Les récentes observations de deux baleines à bec (famille des Ziphiidae) échouées à Le Bouchon, suivies de la présence exceptionnelle d'un éléphant de mer à Les Salines, constituent des événements biologiques majeurs qui méritent une analyse scientifique approfondie. Selon les scientifiques et cétologues de #Savetheblu, ces occurrences doivent être considérées comme des événements sentinelles, susceptibles de renseigner sur l'évolution de l'état de santé des écosystèmes marins de l'océan Indien.

Les baleines à bec sont des cétacés odontocètes spécialisés dans les plongées abyssales, reconnus pour leur sensibilité aux perturbations acoustiques. Plusieurs hypothèses devront être étudiées : l'exposition au bruit sous-marin d'origine anthropique, l'intensification du trafic maritime, les interactions avec les activités de pêche, la modification de la répartition des proies sous l'effet du changement climatique ou encore les impacts potentiels liés aux activités navales utilisant des sonars. Les examens nécropsiques permettront d'identifier d'éventuelles pathologies, des traumatismes, des signes de stress physiologique ou d'autres facteurs ayant contribué à ces échouages.

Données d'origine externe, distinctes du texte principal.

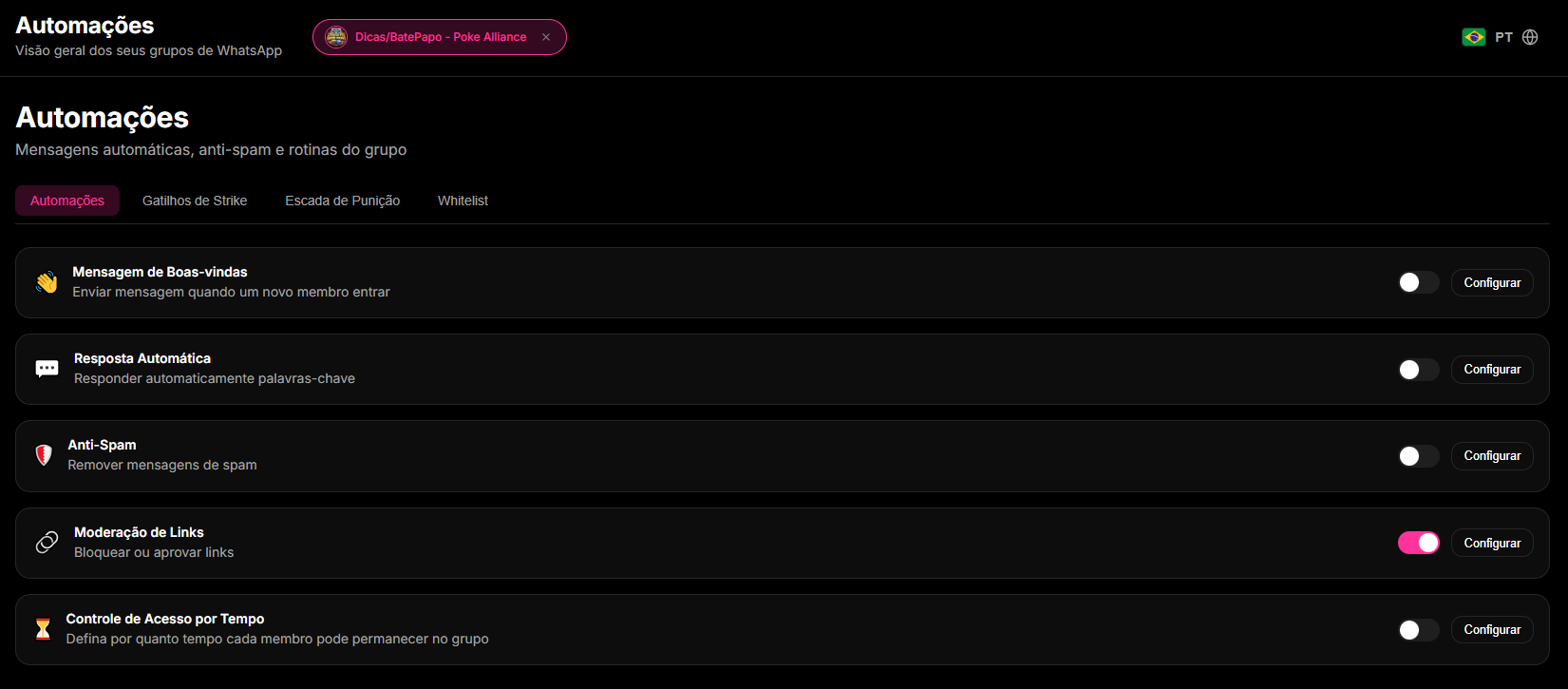Select the Whitelist tab

463,201
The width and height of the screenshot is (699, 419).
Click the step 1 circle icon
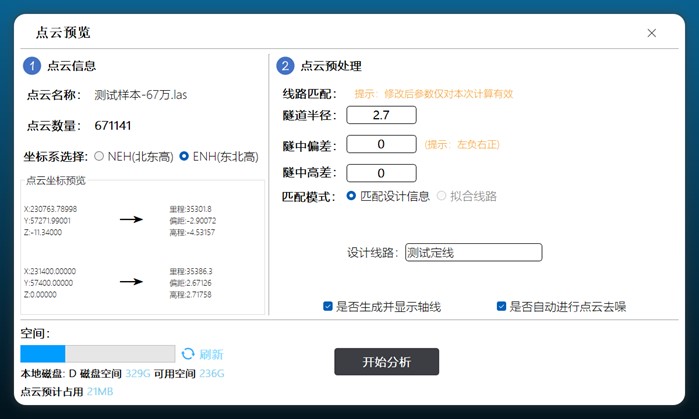coord(31,66)
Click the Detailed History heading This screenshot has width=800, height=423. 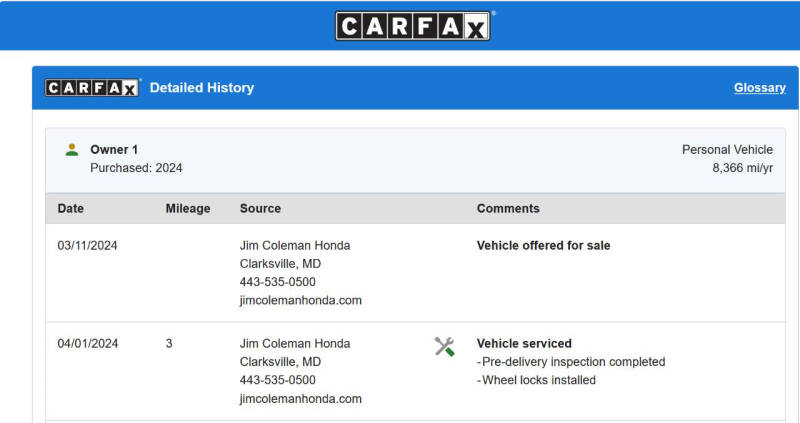click(202, 88)
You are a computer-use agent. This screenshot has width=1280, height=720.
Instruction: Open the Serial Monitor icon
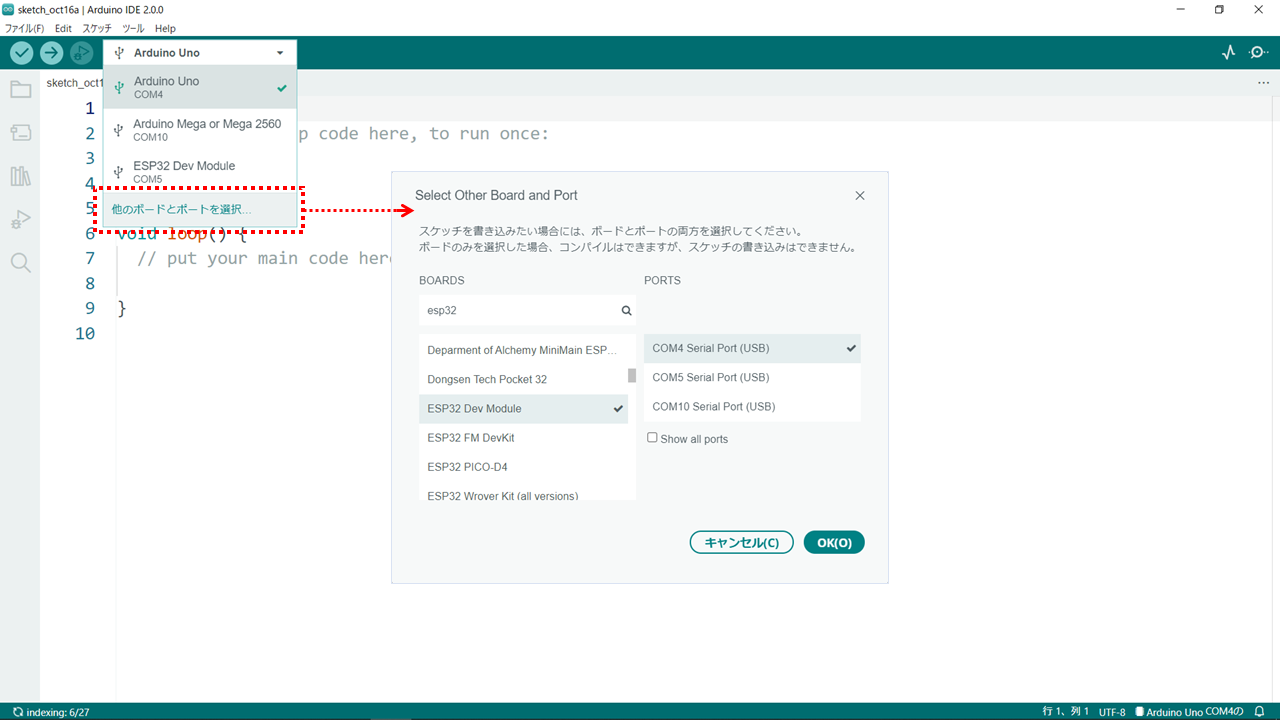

L'observation d'un éléphant de mer à Maurice illustre, quant à elle, la remarquable connectivité entre les écosystèmes subantarctiques et tropicaux. Ces mammifères parcourent des milliers de kilomètres en suivant les courants océaniques, les gradients thermiques et la disponibilité des ressources alimentaires.

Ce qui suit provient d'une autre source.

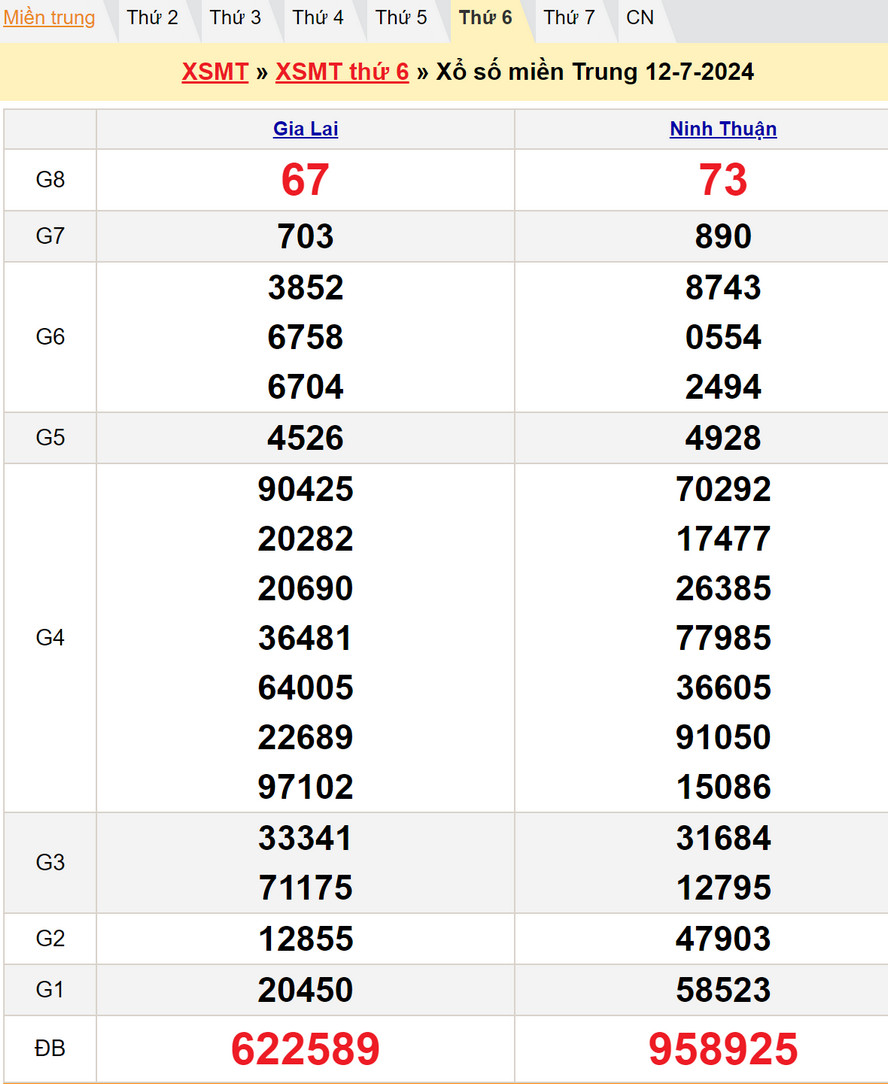Open the XSMT thứ 6 breadcrumb link
This screenshot has width=888, height=1084.
click(x=342, y=72)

Ces événements interviennent durant la grande migration hivernale australe, période pendant laquelle plusieurs espèces emblématiques, notamment les baleines à bosse, fréquentent les eaux mauriciennes entre juillet et octobre pour la reproduction et la mise bas.

#Savetheblu rappelle qu'en présence d'un mammifère marin échoué, le public ne doit ni toucher ni déplacer l'animal. Une distance de sécurité doit être respectée et seules les autorités compétentes, ainsi que les équipes formées munies d'équipements de protection individuelle, doivent intervenir afin de limiter les risques sanitaires et de préserver l'intégrité des prélèvements scientifiques.

Face à ces signaux, #Savetheblu renouvelle son appel à la mise en œuvre d'une stratégie nationale fondée sur la science. L'organisation a déjà soumis au gouvernement une feuille de route proposant la protection des corridors marins mauriciens, le développement d'un réseau de surveillance acoustique, une meilleure gestion du trafic maritime, le suivi des espèces migratrices et le renforcement de la recherche océanographique. Comprendre ces événements aujourd'hui est indispensable pour anticiper les transformations rapides de notre océan et préserver durablement le patrimoine marin de Maurice.